Reasons transgender folks are angry at Gay Male Drag Queen “Skye High” for doing this ad
December 12, 2012
Drag is offensive to trans people because no one can tell the difference between a man in female drag and a man with a personal internal sense of feeling like what he imagines a reproductively female person feels like.
He should have dressed more flamboyantly, with a giant headdress perhaps, to signify that he is a male who “performs” female for entertainment purposes, as distinguished from a man who “performs” female because he is trying to disguise himself to pass as female for personal lifestyle or sexual fetish reasons.
Drag queens should only model in advertisements that appear in Gay publications, so that the public will know they are gay.
Cocks in Frocks should never ever be portrayed with humor.
Men wearing dresses should not be permitted to use the men’s bathroom and should instead use the women’s.
Some male transgenders prefer to sit to urinate. The ad may lead the public to believe all males who perform female-assigned gender choose to use urinals to void.
The ad implies that the viewer needs to “stay strong” to deal with sharing the men’s restroom with a female impersonator, which implies that female impersonators are not a desirable person to share a restroom with.
Any ad featuring female impersonation should explicitly convey a pro-transgender message.
Photos of Drag Queens should only be used for personal promotion of their entertainment services and never used in advertising campaigns.
Transgender males are victims of hate crimes more frequently than Gay men or Drag Queens.
Drag Queens are “triggering” to lifestyle transgender males, especially the heterosexual ones.
The public may think trans males are gay, when in fact the majority are heterosexual men who want to be “lesbians”.
The fact that he is smiling gives the viewer permission to not take transphobia seriously.
His failure to “pass” as convincingly female makes him a distasteful example of gender failure.
Drag is funny, Trans is tragic.
Skye High responds:
Skye High Thank you all for sharing your thoughts on the ads I recently featured in. Firstly let me start by saying I was not portraying a transgendered person in the Bearded Lady Bourbon advertisement. I am in fact a gay man that dresses in drag as an artist, to which I’ve been doing for over 20 years. This has been made very clear on all levels of social media.

---+---

__TASKS AND EXERCISES__
1. In the text on the Skye High ad, which product's advertisement did Skye High appear in?
2. Please carry on the text on the Skye High ad from the point where it stops.

__RAW DATA__
---+---

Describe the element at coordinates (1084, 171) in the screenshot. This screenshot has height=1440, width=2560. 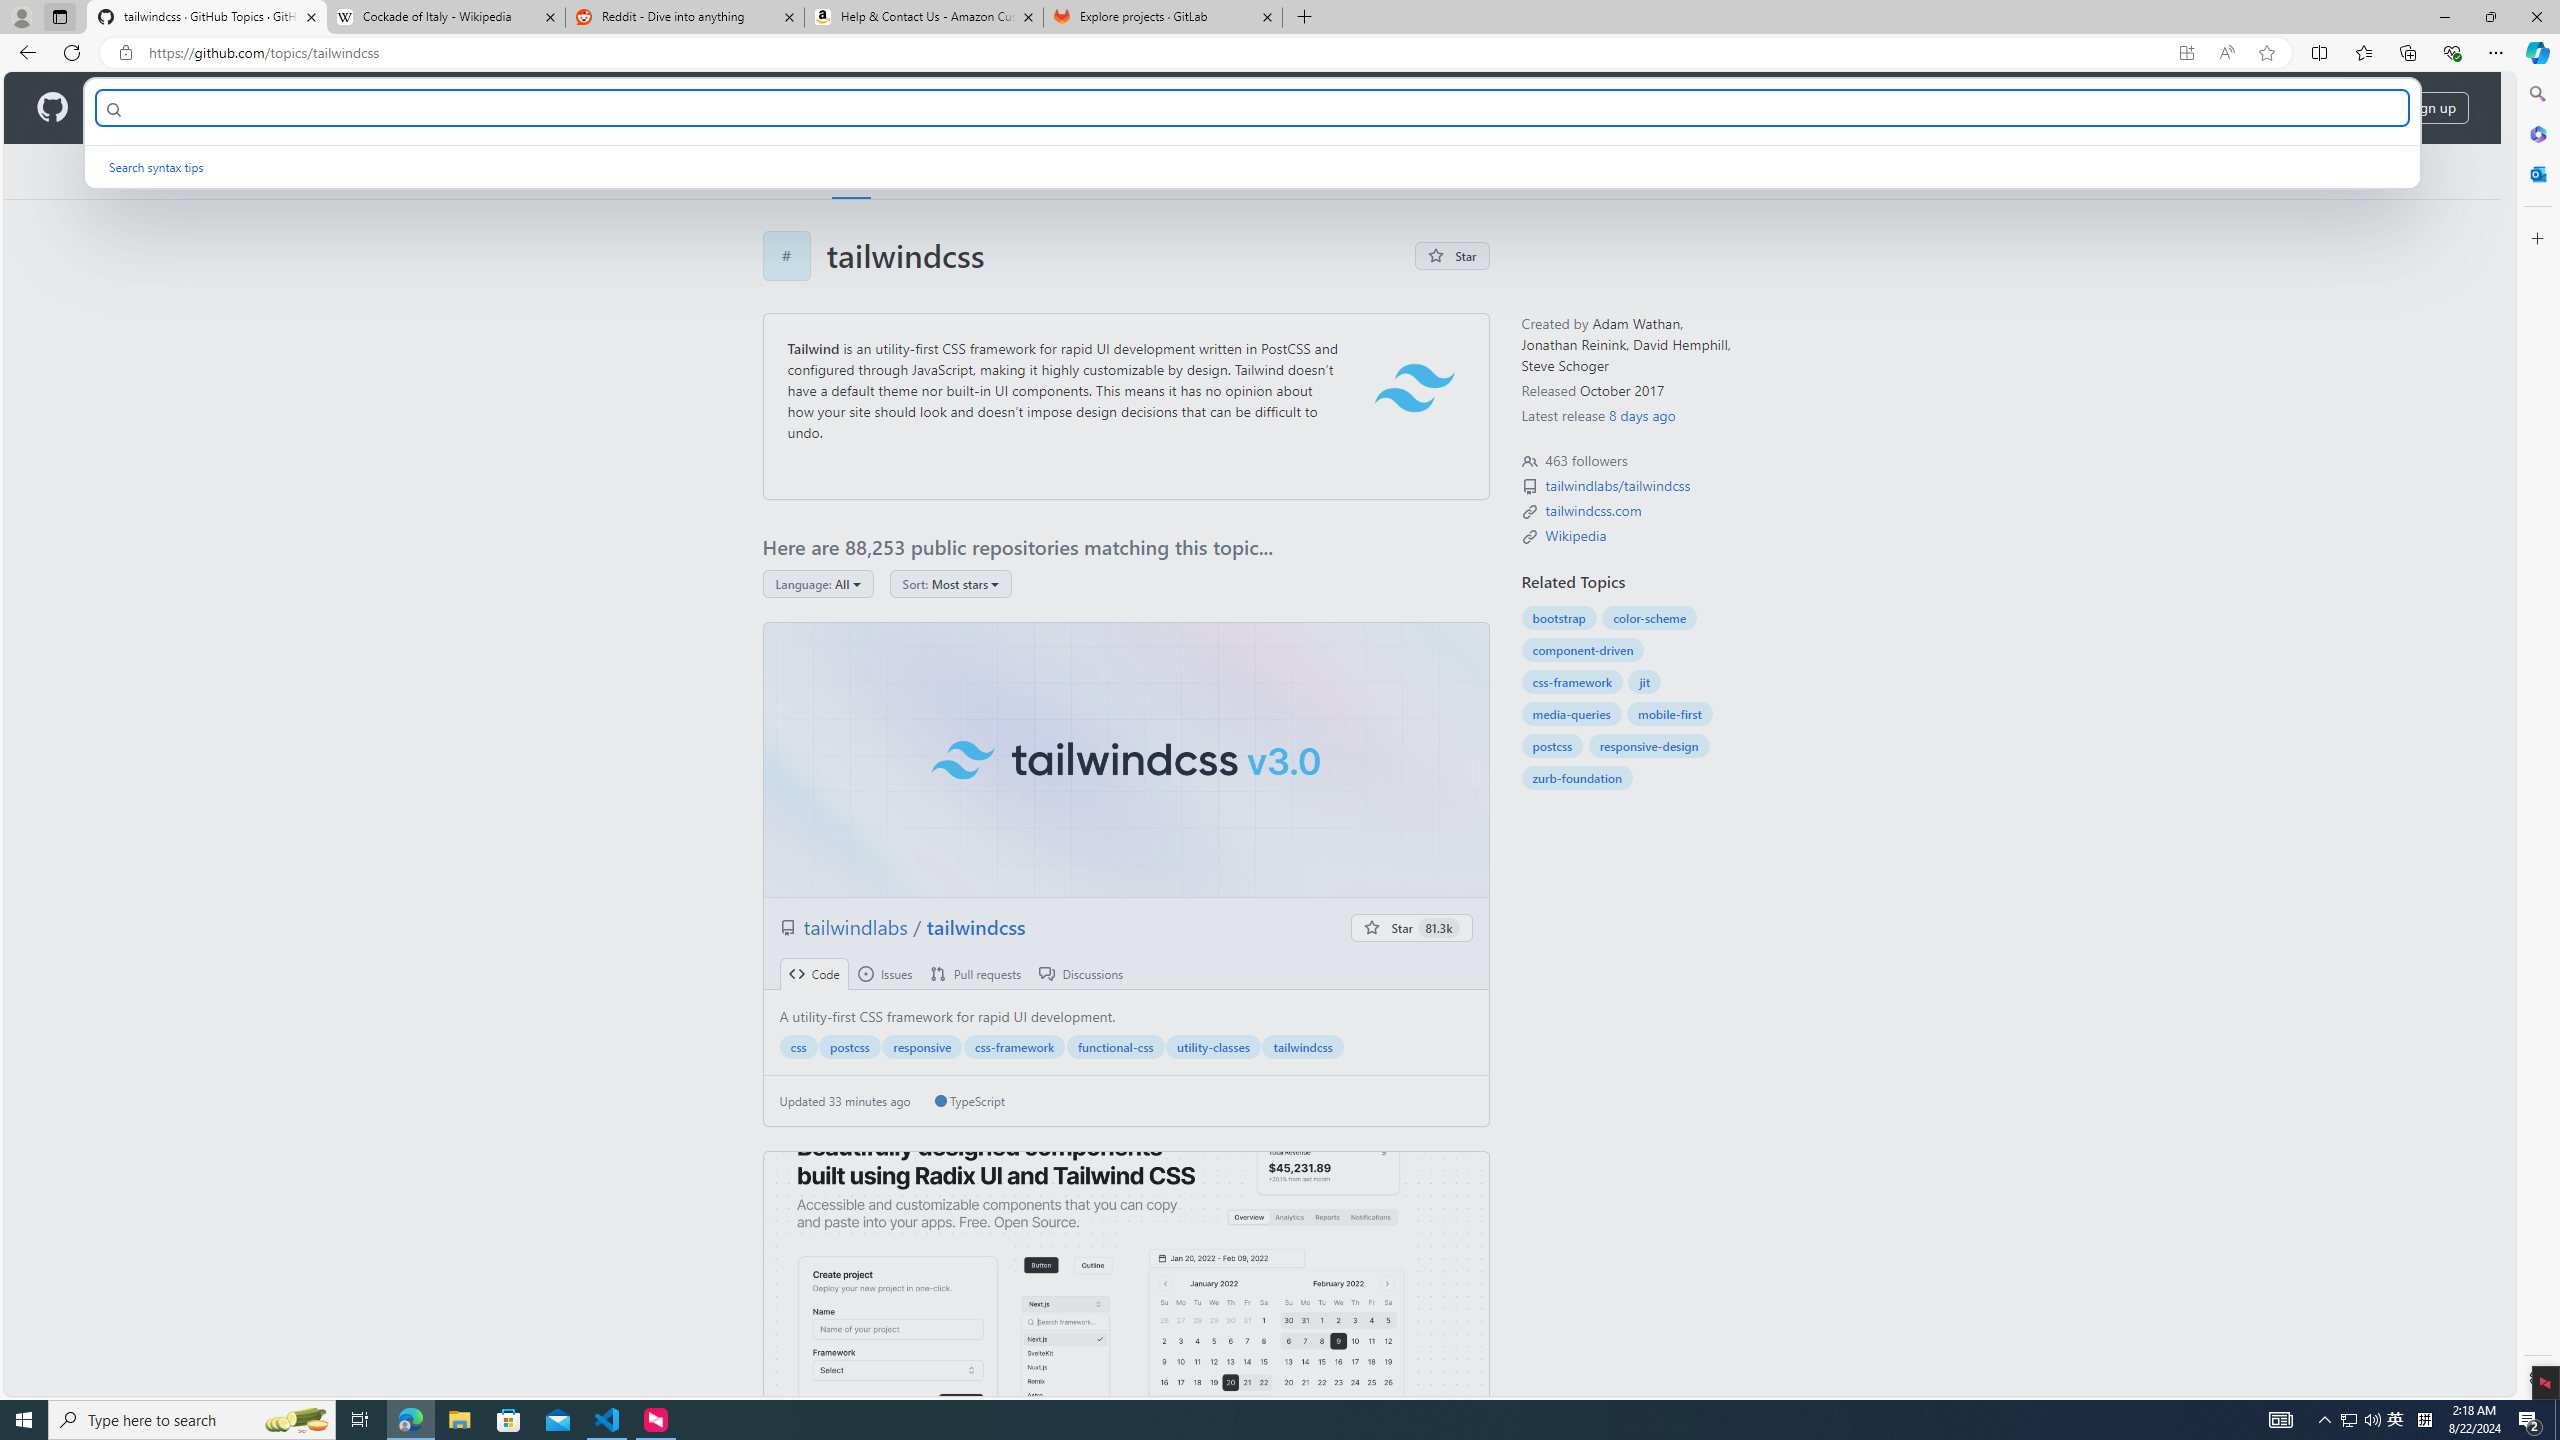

---+---

__EXERCISE RESPONSES__
1. The Bearded Lady Bourbon advertisement.

2.
At no point have I ever considered myself or portrayed myself as a transgendered individual, nor would I ever do so, nor do I hold any “phobia” to any individuals. I would also like to highlight that throughout the entire shoot for this campaign I was treated by the entire crew with the utmost respect and dignity just as any professional artist would be. Regardless of my own sexual identity, there was never any pretence that I was a transgendered person, nor trying to be one.
When I was presented with the Bearded Lady Bourbon campaign I saw it as a great opportunity to participate in a campaign that I believe is twofold. To me these ads show the acceptance of a drag queen in mainstream society and more importantly, I’m showing society that I’m not going to be intimidated by those people who may consider me being less of a person than them.
All three of the Bearded Lady Bourbon print ads, which aren’t connected in any way with each other, but all carry the same “STAY STRONG” message, implying that there are times in life that you need to do just that, regardless of the circumstances you find yourself in and sometimes a quick shot of liqour can help. That’s the connection between the brand and the picture.
Although my belief is “STAY STONG” in every situation and don’t allow yourself to succumb to those who want to put you down or cast negativity on what you believe or more importantly, who you are. I see this ad as the representation that although we’re different to each other, it’s important that we’re true to ourselves. I am proud of who I am and the representation of these advertisements.
If you look at me as a drag queen (which I am), whose standing at a urinal with the slogan “Stay Strong”, you may see a man who’s proud to dress in drag, living his life and not worrying about the stigma of what others may think, if caught in that very situation. I believe this to have a very positive cogitation?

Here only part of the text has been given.